LA DÉGRADATION DES RELATIONS CULMINE AUX VACANCES DE NOËL 2018
Au fil des mois, les relations se sont tendues entre les deux salariés, jusqu’aux injures et propos blessants. Appelé à la rescousse, Dominique Toussaint n’a « pas mis en œuvre des moyens de prévention » qui s’imposaient, selon les Prud’hommes.
Pire, il a « mis en œuvre de façon volontaire et durable des comportements de pression psychologique caractérisant le harcèlement. » La dégradation des relations a culminé aux vacances de Noël 2018 : le 26 décembre, M. Toussaint écrivait à M. Boitel qu’il devait démissionner.
Ce dernier a refusé, avant d’être licencié. Âgé de 55 ans, il s’est vu accorder 50 000 euros à titre de dommages et intérêts, ainsi que diverses indemnités (lire par ailleurs). Il réclamait d’autres dommages et intérêts, portant sur plus de 150 000 euros (pour licenciement illicite et pour licenciement sans cause réelle et sérieuse), mais il a été débouté de ces demandes. Contactée ce lundi, la CFDT Grand Est indique qu’elle a fait appel du jugement.
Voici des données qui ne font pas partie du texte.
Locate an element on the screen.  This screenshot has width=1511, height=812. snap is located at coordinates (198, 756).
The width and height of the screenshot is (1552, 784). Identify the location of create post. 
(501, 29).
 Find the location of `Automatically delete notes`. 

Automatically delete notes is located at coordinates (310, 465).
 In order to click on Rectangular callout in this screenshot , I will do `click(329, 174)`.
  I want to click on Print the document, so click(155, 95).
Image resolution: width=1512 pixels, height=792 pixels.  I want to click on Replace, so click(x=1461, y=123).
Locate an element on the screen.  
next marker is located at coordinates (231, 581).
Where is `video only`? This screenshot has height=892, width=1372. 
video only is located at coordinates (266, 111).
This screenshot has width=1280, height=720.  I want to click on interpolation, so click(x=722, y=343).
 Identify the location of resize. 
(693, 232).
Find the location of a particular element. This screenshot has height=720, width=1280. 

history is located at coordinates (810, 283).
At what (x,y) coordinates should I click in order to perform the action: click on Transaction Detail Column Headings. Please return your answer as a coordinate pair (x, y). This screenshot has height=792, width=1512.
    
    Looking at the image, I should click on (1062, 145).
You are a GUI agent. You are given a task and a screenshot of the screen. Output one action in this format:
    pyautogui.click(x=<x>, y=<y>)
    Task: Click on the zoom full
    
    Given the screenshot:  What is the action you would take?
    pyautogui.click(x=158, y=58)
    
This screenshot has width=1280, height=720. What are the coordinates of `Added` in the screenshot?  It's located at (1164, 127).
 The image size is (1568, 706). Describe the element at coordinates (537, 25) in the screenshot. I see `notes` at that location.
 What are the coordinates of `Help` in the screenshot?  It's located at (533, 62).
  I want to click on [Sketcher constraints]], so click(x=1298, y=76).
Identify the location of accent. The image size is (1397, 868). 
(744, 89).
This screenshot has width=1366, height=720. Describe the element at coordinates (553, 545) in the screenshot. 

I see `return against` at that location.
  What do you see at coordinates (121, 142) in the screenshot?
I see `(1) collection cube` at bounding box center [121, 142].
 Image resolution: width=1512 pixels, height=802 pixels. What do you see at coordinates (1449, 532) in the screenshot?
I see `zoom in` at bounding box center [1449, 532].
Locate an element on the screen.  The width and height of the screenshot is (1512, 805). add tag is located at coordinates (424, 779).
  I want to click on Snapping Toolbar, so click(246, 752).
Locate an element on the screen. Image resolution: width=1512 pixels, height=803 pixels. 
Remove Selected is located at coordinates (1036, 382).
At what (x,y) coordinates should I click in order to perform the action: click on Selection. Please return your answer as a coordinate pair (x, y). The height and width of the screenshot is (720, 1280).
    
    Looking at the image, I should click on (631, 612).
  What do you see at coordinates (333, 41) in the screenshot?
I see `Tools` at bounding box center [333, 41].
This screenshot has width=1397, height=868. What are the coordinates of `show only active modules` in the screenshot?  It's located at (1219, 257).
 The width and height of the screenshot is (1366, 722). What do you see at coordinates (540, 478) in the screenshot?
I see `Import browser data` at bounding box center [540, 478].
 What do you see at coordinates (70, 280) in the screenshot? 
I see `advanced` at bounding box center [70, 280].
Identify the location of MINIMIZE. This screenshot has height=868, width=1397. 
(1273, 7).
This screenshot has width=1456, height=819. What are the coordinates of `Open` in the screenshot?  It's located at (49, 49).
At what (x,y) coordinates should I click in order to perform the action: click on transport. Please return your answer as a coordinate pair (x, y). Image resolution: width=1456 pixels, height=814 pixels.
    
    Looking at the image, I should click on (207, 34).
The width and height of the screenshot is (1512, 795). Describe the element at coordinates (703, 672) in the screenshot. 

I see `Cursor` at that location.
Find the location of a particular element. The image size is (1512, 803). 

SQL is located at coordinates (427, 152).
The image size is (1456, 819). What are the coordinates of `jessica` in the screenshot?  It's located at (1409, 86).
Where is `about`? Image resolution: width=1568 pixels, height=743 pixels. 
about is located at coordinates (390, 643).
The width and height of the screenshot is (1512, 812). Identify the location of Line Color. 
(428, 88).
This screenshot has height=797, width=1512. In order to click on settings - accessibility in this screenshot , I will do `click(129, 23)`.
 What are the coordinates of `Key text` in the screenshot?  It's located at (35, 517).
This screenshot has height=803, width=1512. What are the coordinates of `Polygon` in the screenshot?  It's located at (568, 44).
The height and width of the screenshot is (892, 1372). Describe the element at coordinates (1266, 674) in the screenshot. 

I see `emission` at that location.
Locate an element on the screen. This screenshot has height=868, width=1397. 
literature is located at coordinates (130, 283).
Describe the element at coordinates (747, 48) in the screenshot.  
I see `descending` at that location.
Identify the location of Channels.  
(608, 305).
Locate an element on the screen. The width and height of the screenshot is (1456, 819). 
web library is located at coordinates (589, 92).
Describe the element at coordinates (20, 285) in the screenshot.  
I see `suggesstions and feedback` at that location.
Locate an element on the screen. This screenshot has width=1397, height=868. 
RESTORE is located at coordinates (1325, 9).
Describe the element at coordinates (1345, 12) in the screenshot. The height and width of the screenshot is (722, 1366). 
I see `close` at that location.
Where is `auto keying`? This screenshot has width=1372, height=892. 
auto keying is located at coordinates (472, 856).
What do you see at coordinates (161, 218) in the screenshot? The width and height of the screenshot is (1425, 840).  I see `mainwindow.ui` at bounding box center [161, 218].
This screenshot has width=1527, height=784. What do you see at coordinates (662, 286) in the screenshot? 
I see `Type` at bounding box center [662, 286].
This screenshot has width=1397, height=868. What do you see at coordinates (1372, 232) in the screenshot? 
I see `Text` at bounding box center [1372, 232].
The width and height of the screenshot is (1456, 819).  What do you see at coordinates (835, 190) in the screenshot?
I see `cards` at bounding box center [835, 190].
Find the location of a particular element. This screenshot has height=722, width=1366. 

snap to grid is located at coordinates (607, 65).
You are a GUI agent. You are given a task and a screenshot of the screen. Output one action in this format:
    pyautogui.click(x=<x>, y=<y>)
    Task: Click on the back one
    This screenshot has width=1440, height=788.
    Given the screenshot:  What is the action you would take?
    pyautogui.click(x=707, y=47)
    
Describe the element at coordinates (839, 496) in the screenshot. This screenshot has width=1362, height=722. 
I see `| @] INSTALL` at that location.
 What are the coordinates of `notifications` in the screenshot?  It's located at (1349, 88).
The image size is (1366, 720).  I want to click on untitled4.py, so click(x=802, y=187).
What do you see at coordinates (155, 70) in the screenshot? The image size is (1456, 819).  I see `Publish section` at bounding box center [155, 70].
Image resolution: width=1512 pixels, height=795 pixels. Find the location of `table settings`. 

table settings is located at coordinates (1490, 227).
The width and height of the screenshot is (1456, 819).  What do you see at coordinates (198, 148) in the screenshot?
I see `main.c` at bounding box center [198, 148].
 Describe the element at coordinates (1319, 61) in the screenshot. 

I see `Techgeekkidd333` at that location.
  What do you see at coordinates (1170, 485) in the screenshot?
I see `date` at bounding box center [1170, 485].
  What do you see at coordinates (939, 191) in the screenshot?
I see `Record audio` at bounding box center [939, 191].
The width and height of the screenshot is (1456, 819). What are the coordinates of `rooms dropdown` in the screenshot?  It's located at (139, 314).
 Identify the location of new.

UNE FACTURE SALÉE POUR LES CAISSES DU SYNDICAT
Pour les caisses de la CFDT, le jugement des Prud’hommes de Reims est tout sauf symbolique. Reconnue coupable, la confédération syndicale doit verser à son ancien secrétaire marnais, d’une part, 50 000 € à titre de dommages et intérêts pour « licenciement nul pour harcèlement moral » (lire par ailleurs) ; d’autre part, le syndicat doit lui payer près de 11 000 € d’indemnité compensatrice de préavis, quasiment 6 000 € de complément à indemnité de licenciement, 1500 € aux titres de deux autres indemnités, enfin 1 500 € de frais de justice. Soit, au total, 70 000 €. Les juges ont ordonné « l’exécution provisoire, s’agissant des dommages et intérêts ». Autrement dit l’obligation de verser la somme principale dès à présent, même en cas d’appel.